Little Country Giants

Georgia’s beloved acoustic roots, folk, and old-time outfit, Little Country Giants, quietly strike again with their fourth record, the elegant and haunting 60 Grit. Referencing the measurement of grit on sandpaper, the title reflects the stripped down, even rough, approach the band employed in making their latest album. While previous release Fists of Foam & Fury was also an understated affair, 60 Grit features the timeless songs of husband-and-wife songwriting pair Russell Cook and Cameron Federal adorned with only minimal instrumentation. It’s back to basics here with Russell’s acoustic guitar, Cameron’s trusty upright bass, and fellow band members Rob Robinson on soft percussion and Rurik Nunan (The Whiskey Gentry) on fiddle.

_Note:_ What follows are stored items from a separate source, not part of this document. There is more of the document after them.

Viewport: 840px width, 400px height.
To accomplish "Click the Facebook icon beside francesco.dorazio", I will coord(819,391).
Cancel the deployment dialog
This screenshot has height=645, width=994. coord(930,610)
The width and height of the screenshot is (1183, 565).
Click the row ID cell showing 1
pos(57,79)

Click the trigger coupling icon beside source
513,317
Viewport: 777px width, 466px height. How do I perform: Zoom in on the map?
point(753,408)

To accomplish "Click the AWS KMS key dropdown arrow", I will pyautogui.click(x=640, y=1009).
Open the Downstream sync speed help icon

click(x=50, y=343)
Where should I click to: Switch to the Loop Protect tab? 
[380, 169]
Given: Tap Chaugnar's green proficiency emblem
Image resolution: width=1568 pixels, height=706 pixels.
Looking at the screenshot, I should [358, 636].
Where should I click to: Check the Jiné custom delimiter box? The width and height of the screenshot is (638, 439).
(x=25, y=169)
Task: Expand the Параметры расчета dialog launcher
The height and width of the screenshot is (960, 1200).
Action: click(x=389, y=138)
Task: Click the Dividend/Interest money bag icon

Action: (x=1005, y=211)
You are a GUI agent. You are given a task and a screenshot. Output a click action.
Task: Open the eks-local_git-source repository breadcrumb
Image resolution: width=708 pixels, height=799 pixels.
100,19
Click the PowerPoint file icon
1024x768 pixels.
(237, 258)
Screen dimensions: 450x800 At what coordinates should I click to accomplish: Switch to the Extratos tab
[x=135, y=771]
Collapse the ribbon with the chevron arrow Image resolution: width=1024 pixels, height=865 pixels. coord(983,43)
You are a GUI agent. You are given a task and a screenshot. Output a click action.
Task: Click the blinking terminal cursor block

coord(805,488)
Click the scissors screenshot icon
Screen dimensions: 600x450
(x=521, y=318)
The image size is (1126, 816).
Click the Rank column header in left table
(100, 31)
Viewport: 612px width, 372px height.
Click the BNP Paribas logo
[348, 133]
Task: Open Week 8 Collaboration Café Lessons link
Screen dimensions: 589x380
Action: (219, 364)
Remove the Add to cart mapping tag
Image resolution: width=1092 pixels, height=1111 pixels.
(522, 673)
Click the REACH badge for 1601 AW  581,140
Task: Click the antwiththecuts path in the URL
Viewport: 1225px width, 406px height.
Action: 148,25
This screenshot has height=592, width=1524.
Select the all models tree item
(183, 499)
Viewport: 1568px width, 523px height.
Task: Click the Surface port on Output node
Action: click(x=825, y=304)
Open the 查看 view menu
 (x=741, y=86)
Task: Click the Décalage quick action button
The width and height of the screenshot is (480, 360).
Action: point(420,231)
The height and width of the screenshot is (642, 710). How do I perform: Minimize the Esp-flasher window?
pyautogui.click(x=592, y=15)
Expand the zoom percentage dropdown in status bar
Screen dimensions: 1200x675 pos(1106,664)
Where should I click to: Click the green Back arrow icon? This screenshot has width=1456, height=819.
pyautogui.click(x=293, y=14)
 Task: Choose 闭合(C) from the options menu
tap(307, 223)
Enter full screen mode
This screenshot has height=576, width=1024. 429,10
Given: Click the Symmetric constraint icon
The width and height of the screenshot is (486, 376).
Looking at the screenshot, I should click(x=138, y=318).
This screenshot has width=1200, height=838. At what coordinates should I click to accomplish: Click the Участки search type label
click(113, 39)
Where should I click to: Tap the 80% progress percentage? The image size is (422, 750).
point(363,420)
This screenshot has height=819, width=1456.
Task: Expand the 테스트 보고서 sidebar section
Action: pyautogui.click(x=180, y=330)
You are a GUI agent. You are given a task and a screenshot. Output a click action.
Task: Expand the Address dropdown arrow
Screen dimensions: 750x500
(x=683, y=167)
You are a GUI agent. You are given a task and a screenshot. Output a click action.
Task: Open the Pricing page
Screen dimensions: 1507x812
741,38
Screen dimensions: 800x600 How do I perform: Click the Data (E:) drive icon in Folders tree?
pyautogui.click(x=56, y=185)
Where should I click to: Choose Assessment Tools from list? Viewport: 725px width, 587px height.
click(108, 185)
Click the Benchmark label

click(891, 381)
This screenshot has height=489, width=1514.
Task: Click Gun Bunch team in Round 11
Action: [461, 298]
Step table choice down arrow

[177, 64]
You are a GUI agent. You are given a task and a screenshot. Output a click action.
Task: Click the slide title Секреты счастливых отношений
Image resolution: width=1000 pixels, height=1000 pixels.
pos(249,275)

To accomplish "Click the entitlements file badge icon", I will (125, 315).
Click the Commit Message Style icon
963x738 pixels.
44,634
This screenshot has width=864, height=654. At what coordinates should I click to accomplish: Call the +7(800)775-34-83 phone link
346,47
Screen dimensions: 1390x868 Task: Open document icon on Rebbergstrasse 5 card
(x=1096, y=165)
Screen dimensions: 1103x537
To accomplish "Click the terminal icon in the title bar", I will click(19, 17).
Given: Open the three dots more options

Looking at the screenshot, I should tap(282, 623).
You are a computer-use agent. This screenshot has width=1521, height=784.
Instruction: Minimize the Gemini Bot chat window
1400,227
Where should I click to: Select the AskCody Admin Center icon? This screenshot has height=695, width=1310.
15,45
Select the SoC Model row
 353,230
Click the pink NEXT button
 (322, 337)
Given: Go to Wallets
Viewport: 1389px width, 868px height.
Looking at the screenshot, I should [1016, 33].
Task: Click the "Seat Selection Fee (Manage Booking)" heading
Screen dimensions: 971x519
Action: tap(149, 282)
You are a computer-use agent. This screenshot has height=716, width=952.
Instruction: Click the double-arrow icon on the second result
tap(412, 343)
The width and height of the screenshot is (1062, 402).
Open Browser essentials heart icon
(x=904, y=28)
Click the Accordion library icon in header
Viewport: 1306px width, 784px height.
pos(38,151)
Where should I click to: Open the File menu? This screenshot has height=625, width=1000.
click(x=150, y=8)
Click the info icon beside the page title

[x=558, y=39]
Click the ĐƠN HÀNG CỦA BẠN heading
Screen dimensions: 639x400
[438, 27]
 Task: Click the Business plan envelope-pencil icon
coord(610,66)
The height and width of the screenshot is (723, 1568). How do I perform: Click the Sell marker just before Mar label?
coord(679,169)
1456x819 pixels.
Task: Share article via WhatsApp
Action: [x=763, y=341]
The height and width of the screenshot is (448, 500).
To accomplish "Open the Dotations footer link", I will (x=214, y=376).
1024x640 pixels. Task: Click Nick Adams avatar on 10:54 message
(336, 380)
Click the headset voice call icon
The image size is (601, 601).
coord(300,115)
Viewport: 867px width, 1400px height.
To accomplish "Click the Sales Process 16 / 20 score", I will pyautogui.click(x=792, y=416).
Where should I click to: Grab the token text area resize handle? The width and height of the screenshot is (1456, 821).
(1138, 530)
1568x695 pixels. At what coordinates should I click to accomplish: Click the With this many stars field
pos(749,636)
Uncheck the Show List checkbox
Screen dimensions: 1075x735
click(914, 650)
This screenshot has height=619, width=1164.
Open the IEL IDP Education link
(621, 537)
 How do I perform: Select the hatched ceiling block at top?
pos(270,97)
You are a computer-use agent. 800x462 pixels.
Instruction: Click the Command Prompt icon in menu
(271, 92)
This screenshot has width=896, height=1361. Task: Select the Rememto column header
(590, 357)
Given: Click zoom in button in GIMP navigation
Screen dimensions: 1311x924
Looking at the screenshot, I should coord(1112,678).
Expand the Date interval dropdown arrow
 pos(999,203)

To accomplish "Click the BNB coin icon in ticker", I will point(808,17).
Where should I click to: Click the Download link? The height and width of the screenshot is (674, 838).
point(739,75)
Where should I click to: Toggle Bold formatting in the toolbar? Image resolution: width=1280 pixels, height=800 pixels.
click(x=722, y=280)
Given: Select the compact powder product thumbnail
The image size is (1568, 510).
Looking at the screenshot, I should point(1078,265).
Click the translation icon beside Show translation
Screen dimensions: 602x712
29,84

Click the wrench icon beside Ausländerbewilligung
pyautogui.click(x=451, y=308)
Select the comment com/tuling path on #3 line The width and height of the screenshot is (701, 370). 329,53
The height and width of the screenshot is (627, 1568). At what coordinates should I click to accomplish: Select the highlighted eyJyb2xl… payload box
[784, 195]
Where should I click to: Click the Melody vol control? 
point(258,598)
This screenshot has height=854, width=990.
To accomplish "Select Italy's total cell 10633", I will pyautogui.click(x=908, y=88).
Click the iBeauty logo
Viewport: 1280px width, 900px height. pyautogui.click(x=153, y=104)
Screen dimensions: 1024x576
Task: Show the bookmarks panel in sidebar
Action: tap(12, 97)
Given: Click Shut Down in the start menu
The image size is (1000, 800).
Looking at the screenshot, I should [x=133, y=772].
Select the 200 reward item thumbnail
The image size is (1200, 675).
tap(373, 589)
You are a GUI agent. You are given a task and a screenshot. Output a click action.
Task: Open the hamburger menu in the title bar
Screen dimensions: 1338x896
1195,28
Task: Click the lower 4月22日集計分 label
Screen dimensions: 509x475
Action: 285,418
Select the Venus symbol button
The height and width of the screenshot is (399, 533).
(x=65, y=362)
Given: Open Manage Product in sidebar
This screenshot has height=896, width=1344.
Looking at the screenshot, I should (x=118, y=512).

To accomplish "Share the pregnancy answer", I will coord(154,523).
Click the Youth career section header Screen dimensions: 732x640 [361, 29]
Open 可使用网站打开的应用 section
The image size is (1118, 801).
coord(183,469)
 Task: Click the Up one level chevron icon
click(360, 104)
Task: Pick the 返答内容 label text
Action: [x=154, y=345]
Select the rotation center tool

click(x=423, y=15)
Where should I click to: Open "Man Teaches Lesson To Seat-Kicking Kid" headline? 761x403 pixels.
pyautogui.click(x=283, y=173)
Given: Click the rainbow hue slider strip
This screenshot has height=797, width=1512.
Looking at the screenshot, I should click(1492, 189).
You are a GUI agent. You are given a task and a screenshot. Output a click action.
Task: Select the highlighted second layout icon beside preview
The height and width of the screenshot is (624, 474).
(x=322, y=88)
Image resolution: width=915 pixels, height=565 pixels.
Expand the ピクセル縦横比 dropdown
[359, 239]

The songs themselves tell the story, offering poignant vignettes on love and life, with most of the nine tracks clocking in under three minutes each.

60 Grit adds new favorites and instant classics to their impressive canon, showcasing the couple’s striking blend of harmonies and strong melodies. There’s a beauty on hand, but there’s also an unconcealed rawness in both sound and content. A duality, warned from even before the first note plays, depicted in Russell’s homemade, austere black and white cover art. The subtle, sweeping majesty of the songs of 60 Grit may stop you in your tracks, as the record expresses the beauty and loveliness of love. And yet, there’s a dark struggle in this collection, the shadow of love cast throughout.

Russell Cook takes the lead on such highlights as opening tracks “60 Grit & Kerosene” and “Howling Cold Wind”. The first is an upbeat number highlighted by the couple’s harmonized yodels and Nunan’s playful fiddle. The second features Cook’s signature country-waltz style, a heartfelt, stark take on distance and love faltered: “It feels like the remnants of my only friend have gone and left with the howling cold wind.” Cook leads the way again on “Hello Stranger”, a midnight song exhorting a lover to stay clear of trouble: “Don’t be wandering, don’t be creeping / Be home sleeping, it’s a better way”. Despite a brokenness, the song speaks of a love that must endure: “I would ride you like a broke down engine, babe/ I can’t lose you and I never will.” “All Alone Tonight” enjoys the couple’s sweet harmony blend, and Cook’s softly gruff southern voice leads on the catchy chorus, “Sometimes hard times are the only kind you know”.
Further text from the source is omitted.